What is required
After finding the line containing "This screenshot has width=333, height=208." below, please output that line and each following one through the line containing "Open review icon for Unit 3", exactly as written.
--- Information shown Enclosed Below ---
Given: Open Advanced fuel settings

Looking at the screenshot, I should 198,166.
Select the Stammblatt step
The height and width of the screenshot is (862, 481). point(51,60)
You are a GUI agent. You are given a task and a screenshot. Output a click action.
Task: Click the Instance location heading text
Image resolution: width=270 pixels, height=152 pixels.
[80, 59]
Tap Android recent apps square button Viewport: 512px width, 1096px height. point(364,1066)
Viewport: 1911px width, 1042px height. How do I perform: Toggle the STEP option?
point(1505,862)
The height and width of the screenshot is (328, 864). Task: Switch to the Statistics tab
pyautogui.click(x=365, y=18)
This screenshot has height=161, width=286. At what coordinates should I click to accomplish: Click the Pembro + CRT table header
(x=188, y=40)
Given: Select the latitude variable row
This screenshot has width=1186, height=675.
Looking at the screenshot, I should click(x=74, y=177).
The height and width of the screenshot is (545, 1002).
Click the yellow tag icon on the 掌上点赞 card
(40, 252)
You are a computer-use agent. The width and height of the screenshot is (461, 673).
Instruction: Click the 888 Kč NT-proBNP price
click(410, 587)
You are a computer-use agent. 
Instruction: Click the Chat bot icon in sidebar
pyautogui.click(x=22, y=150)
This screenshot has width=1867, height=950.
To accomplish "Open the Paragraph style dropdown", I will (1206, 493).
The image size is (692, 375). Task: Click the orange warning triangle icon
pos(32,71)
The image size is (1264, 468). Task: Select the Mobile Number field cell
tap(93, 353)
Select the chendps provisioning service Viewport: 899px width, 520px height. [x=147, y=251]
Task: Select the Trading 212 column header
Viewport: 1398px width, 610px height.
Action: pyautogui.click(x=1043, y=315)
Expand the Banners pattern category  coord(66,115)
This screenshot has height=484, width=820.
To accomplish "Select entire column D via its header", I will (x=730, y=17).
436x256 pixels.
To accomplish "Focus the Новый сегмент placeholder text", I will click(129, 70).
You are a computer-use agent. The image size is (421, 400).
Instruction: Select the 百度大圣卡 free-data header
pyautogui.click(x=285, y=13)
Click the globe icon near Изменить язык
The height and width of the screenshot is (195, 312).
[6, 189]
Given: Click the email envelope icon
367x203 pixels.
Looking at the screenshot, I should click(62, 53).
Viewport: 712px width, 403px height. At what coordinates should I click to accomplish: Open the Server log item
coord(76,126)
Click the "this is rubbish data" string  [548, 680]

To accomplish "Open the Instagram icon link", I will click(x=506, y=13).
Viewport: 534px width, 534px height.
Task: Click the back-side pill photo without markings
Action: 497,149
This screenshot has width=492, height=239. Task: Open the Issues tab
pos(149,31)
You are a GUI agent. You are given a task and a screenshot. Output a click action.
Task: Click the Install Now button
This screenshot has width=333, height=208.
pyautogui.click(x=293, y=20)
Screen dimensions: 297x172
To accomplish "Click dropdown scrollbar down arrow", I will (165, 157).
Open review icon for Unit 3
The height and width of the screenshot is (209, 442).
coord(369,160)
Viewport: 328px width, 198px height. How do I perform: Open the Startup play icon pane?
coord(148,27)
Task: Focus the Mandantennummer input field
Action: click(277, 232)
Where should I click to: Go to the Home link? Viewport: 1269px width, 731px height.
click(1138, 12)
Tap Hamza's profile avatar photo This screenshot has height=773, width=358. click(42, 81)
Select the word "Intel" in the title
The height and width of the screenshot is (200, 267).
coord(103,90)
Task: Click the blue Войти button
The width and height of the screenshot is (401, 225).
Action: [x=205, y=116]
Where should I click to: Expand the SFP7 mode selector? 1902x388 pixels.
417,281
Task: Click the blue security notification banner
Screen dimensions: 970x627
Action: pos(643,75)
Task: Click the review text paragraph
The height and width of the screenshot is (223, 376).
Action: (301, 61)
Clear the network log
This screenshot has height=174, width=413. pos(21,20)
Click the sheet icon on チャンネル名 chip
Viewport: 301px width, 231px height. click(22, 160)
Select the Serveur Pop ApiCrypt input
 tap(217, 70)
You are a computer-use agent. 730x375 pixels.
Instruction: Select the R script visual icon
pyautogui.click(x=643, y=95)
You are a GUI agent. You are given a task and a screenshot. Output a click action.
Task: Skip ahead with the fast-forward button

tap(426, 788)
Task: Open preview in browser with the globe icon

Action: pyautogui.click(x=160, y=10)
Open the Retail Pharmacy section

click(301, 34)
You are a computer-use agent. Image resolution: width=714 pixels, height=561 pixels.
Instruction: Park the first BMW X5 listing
--- End of Enclosed Information shown ---
Response for this exercise
This screenshot has width=333, height=208.
pyautogui.click(x=293, y=20)
Screen dimensions: 297x172
To accomplish "Click dropdown scrollbar down arrow", I will (165, 157).
Open review icon for Unit 3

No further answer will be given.